La lectura de las cartas resultó una experiencia paradójica y contradictoria. De pronto, leyéndolas, Manuel advirtió que en la misma humanidad se daban la virtud y el vicio, la perversión y la probidad, la rectitud y la desviación. Reconocía en el gesto de la señora Servadac la disposición que él mismo había tenido hacia los demás y que le había alejado del mundo de los adultos, porque no encontraba en ninguna parte la manera de realizarlos. Pero también creía que le hacía falta imponer sus gustos, sus necesidades y sus obsesiones para fortalecer su propia identidad, según reconocía ahora, en contra de la voluntad, tal vez no tan arbitraria como él creía, de todos lo que compartían su existencia.

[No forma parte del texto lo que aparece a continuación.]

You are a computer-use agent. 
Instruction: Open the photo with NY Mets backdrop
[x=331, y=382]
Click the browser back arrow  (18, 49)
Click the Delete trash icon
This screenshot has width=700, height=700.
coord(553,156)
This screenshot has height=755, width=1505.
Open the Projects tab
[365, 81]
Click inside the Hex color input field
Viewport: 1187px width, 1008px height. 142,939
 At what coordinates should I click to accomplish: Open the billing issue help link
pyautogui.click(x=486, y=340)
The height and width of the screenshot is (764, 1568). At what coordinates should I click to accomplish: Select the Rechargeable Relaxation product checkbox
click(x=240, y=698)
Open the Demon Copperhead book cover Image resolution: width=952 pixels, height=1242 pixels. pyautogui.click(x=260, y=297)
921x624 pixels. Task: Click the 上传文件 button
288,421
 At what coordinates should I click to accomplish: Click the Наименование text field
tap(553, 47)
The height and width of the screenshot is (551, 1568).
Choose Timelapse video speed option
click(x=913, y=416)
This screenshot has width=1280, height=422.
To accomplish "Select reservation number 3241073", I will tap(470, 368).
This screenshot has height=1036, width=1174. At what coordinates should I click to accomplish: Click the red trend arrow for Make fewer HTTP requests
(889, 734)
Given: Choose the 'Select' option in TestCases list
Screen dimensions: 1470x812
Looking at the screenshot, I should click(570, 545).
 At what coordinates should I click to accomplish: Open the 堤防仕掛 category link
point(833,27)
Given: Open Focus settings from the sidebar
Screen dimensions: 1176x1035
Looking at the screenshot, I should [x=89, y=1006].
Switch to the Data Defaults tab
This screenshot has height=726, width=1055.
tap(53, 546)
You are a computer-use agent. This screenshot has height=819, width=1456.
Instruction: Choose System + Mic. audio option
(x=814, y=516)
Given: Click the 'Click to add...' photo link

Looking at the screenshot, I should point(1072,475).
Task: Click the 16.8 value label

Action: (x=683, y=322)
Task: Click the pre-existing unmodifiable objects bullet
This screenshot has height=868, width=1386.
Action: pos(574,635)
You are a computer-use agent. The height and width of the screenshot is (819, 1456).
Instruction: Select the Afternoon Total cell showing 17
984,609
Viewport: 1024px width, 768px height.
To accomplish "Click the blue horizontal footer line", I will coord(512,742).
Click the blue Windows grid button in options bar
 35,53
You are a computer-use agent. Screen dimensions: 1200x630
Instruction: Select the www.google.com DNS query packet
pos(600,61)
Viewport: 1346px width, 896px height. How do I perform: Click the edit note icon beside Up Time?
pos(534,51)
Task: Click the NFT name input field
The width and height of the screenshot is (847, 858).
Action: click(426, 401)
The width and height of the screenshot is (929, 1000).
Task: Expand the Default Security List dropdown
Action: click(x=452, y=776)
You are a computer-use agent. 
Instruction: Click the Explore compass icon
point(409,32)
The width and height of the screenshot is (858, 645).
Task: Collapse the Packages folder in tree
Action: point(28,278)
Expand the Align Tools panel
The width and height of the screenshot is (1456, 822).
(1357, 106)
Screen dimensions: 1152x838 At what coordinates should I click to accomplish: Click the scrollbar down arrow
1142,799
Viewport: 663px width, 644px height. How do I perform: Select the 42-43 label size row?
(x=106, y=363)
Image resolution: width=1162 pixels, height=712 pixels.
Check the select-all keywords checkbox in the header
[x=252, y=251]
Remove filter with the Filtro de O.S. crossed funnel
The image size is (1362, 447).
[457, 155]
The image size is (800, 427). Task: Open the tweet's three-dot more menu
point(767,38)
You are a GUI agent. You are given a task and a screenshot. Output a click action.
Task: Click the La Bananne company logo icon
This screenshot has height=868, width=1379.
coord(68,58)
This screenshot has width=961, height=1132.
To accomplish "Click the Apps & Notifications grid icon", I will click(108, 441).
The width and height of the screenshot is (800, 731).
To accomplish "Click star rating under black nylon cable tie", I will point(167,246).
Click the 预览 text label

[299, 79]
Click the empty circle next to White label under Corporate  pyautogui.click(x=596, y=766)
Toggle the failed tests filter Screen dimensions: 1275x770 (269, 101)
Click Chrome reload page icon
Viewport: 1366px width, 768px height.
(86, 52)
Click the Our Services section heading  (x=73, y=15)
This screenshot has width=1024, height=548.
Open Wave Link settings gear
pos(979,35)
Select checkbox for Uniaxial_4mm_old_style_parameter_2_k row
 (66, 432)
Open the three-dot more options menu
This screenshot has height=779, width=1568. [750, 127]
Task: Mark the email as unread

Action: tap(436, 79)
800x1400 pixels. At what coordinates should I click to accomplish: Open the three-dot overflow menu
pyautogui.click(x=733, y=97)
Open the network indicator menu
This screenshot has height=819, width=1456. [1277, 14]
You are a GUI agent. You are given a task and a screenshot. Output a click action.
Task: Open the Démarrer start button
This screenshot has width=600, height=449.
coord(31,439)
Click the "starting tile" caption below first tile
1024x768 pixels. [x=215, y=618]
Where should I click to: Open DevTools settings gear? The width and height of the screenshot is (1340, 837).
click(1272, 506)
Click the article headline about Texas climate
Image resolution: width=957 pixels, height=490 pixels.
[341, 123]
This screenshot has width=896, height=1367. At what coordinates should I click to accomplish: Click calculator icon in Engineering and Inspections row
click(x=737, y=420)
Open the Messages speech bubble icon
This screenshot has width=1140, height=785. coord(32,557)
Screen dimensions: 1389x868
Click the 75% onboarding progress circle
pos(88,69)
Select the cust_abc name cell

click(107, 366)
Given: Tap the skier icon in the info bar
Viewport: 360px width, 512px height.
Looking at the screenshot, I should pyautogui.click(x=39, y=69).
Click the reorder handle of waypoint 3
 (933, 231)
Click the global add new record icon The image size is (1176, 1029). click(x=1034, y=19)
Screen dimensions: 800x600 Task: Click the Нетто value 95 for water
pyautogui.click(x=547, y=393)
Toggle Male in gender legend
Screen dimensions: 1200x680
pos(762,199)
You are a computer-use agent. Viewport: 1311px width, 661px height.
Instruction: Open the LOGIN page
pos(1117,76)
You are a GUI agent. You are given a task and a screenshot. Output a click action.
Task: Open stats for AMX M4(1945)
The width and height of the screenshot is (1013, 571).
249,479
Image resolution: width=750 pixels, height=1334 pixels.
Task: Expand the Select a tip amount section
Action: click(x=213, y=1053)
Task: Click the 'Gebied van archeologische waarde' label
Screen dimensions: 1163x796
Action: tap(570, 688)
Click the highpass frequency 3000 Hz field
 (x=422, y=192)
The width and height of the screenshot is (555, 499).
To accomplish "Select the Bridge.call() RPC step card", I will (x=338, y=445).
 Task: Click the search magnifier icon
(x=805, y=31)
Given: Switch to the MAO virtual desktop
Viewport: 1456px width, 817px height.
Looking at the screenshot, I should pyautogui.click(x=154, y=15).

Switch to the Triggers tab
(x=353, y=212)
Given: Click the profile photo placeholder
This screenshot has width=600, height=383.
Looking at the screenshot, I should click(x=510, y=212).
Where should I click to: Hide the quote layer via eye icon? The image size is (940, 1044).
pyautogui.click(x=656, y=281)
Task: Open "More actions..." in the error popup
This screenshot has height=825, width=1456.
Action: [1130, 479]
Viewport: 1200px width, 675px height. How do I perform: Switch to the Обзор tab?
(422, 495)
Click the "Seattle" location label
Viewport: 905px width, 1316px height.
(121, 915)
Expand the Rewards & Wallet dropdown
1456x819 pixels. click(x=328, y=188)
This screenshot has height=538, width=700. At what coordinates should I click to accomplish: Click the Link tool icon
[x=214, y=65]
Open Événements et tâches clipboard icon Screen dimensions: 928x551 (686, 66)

«El mal supremo forma parte del bien supremo, pero el bien supremo es creador», recordó de un libro que había leído y pensó que la frase era cierta, ya que el bien que había hecho la señora Servadac le había creado un sentimiento nuevo y un nuevo reconocimiento de la dignidad humana antes inconcebible para él. Era difícil distinguir el bien y el mal cuando parecía que el valor de todas las cosas estuviera trastornado; sin embargo la capacidad transformadora del bien marcaba la diferencia respecto al mal, que se extinguía en sí mismo, a pesar de que hubiera dominado mucho tiempo.
Cerró la casa, cogió la bicicleta y salió de allí aturdido por la misma impaciencia. No sabía adónde ir. Primero pensó en Victoria; en ir a su casa y contárselo todo. Pero una nube de vergüenza se lo impidió. Tendría que explicarle demasiadas cosas y, en aquel momento, lo que necesitaba era precisamente que se las explicaran a él.